- **Records for the task**

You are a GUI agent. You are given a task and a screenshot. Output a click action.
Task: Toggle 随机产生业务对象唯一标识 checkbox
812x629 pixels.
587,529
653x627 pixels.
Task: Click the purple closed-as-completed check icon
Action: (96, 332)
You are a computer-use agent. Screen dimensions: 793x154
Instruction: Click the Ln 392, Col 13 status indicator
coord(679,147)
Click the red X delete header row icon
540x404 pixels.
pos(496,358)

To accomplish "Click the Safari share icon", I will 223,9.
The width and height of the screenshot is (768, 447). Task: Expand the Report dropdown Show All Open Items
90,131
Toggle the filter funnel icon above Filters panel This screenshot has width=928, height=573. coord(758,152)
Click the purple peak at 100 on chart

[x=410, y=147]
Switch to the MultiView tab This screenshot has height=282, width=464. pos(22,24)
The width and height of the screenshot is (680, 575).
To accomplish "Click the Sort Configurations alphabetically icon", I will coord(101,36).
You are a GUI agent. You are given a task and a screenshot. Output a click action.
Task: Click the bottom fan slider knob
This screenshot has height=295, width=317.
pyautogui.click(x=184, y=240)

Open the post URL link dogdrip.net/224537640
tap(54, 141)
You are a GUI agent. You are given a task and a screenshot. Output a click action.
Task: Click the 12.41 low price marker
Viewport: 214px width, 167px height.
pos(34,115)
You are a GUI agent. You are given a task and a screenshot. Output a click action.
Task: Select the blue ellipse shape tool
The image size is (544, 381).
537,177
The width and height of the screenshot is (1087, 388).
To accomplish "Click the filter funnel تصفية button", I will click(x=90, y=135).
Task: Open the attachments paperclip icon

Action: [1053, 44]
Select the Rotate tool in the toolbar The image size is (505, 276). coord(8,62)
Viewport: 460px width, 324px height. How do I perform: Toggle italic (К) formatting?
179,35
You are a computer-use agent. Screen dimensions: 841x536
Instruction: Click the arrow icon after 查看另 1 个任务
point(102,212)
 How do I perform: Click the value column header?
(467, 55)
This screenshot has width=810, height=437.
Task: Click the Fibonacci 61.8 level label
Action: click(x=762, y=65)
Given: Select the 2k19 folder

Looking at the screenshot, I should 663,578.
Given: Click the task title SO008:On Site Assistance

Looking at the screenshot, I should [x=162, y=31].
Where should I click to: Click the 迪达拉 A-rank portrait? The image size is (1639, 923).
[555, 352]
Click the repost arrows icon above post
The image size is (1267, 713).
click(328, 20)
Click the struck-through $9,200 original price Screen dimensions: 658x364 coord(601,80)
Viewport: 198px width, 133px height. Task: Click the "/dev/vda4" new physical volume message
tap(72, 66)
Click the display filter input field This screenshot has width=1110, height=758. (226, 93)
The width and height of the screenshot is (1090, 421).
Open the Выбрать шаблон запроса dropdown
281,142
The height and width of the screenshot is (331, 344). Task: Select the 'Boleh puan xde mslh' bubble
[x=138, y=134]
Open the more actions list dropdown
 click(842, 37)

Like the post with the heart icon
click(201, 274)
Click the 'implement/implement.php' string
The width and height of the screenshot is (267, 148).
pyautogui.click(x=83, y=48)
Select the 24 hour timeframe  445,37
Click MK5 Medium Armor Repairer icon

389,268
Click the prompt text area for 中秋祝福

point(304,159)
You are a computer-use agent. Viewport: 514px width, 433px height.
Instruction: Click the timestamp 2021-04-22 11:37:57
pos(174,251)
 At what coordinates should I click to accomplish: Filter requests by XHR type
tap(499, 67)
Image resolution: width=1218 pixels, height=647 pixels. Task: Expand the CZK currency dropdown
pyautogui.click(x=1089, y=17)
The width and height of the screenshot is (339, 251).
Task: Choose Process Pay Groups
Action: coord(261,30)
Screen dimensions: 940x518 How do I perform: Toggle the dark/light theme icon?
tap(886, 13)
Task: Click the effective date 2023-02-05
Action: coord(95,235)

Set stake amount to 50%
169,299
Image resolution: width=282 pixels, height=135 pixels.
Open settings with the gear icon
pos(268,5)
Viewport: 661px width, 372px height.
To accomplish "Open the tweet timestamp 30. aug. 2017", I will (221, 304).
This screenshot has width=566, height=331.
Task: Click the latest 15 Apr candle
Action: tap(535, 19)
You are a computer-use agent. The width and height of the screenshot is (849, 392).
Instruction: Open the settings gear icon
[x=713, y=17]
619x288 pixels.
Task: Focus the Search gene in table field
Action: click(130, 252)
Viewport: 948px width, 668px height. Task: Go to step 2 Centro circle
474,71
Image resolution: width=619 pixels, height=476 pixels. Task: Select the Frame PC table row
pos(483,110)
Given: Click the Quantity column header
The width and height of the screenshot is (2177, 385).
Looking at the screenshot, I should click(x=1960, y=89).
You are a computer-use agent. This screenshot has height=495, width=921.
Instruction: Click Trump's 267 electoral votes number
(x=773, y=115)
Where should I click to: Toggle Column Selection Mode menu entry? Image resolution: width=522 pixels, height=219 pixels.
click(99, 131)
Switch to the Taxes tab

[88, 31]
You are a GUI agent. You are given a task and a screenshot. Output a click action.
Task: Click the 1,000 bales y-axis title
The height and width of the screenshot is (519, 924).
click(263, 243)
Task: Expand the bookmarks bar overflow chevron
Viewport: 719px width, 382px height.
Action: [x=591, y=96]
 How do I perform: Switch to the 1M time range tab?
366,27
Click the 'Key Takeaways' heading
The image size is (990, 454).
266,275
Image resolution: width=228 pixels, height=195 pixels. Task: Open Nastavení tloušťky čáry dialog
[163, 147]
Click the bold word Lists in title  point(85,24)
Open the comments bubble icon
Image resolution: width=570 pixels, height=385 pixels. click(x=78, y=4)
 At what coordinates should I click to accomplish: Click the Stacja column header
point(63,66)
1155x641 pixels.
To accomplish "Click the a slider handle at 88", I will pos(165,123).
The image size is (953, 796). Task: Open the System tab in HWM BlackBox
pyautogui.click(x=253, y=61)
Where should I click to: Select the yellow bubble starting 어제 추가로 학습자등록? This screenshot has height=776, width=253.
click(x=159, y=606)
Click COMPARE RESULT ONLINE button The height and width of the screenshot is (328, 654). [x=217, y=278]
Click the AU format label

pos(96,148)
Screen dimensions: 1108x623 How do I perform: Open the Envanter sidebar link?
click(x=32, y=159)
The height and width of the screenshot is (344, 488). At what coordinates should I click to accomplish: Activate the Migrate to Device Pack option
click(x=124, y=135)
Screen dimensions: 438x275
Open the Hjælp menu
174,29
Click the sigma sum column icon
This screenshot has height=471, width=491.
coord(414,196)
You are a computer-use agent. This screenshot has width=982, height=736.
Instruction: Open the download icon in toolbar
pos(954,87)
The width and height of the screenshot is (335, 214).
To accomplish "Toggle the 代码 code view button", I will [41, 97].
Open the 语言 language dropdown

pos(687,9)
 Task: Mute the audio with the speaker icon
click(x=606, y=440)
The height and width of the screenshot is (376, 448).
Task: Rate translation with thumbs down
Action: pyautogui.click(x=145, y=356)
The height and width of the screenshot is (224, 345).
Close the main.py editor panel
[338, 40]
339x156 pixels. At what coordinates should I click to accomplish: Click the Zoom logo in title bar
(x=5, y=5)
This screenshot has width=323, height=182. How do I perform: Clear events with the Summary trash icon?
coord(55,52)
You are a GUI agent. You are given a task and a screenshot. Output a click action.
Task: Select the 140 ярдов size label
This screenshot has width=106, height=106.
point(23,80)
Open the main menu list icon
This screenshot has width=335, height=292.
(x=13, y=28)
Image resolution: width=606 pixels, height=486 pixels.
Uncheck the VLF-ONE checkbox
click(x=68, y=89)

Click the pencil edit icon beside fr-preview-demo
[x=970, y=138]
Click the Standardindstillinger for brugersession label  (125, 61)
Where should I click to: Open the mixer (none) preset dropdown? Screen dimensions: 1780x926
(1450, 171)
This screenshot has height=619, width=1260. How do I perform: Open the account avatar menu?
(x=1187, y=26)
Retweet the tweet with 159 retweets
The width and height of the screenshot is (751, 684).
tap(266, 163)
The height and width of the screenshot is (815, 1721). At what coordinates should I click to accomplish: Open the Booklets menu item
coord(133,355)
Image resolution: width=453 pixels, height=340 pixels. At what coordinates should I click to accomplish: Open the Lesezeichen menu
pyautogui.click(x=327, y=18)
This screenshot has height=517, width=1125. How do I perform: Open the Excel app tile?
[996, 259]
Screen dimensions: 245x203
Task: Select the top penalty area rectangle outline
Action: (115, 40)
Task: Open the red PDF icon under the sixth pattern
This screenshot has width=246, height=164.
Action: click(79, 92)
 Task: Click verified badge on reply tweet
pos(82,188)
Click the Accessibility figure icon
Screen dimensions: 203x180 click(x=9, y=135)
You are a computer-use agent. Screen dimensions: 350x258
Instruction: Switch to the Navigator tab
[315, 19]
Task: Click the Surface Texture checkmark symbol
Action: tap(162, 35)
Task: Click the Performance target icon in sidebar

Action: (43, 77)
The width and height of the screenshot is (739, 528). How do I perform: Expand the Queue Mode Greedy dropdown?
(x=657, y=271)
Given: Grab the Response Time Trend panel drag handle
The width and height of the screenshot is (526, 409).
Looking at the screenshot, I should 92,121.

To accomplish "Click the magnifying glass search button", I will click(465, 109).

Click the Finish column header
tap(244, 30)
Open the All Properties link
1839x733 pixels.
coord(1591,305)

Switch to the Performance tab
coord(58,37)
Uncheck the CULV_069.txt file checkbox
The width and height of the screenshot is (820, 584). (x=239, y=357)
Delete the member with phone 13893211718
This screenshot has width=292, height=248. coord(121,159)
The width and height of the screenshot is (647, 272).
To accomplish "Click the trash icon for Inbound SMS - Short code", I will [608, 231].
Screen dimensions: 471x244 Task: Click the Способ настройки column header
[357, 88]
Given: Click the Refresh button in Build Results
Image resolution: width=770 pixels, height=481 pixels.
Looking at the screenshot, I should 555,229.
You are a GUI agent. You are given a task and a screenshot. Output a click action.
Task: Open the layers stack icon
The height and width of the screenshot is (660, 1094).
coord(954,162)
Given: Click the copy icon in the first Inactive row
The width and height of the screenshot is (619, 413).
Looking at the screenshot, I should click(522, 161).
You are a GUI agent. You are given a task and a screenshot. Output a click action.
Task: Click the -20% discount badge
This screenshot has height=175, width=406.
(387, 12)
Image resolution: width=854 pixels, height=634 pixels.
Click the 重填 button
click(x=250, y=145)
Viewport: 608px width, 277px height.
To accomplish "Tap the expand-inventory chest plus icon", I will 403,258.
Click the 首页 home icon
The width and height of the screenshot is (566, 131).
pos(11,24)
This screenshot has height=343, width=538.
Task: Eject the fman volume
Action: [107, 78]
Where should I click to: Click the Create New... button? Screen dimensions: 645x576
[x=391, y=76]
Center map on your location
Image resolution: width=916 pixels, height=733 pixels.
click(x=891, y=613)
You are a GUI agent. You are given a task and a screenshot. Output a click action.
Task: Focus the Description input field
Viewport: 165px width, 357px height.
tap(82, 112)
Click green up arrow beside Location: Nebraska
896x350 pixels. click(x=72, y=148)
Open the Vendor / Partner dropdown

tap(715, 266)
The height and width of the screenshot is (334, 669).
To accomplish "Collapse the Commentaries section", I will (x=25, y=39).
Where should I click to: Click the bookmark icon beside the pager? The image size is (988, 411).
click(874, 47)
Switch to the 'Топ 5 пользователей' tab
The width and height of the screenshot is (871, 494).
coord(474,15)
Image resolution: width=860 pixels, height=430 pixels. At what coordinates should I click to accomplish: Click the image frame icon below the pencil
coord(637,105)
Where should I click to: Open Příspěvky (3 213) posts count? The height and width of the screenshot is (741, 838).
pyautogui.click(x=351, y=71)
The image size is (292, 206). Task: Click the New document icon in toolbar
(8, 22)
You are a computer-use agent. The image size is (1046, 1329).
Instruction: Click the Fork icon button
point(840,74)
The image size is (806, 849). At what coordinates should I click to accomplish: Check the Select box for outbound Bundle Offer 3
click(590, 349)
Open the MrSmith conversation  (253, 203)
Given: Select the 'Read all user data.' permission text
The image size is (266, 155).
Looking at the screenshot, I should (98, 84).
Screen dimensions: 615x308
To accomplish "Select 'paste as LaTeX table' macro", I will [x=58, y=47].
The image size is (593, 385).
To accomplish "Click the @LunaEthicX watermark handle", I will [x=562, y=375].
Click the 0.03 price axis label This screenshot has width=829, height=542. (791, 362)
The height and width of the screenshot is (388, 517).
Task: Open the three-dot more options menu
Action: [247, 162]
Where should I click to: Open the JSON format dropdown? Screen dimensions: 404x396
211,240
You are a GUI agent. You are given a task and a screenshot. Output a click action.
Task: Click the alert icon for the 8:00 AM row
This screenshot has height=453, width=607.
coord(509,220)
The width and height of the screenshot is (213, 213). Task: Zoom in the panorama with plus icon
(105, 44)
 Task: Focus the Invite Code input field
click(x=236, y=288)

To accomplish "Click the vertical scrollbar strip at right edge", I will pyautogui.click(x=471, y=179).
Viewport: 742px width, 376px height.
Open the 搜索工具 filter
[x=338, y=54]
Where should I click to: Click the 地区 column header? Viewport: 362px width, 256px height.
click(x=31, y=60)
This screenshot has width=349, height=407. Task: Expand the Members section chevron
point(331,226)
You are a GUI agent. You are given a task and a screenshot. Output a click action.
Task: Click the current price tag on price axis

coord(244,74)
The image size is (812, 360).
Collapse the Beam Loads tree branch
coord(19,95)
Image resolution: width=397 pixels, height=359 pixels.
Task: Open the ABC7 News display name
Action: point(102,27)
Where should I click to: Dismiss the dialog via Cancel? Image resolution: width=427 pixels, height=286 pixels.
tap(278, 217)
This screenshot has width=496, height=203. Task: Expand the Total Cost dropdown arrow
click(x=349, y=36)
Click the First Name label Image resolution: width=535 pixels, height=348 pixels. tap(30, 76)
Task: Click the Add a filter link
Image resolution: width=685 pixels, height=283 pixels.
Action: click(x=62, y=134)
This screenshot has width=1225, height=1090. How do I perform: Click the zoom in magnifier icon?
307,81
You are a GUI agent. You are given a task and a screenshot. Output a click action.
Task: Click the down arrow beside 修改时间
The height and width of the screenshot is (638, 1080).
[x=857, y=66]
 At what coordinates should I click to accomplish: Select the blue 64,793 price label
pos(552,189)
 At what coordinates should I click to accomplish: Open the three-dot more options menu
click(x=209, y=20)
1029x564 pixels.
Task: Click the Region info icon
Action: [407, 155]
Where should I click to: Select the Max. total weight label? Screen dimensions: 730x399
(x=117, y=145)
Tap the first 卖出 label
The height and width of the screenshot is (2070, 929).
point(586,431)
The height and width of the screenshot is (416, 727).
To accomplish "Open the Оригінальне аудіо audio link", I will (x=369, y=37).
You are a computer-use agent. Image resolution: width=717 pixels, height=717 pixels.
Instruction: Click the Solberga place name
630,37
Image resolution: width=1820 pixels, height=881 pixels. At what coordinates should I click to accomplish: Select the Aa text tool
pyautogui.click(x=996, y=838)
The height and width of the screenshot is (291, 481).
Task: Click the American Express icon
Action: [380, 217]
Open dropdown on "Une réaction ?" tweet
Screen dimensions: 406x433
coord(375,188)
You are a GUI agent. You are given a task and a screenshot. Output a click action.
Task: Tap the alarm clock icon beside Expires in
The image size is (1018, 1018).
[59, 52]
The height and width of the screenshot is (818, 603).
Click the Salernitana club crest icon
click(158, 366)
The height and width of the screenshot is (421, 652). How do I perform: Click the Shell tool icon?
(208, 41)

- **Description of the task**
Nothing but a number should be given: the count of lines in the entries that contain the word "computer".

- **Written reply**
9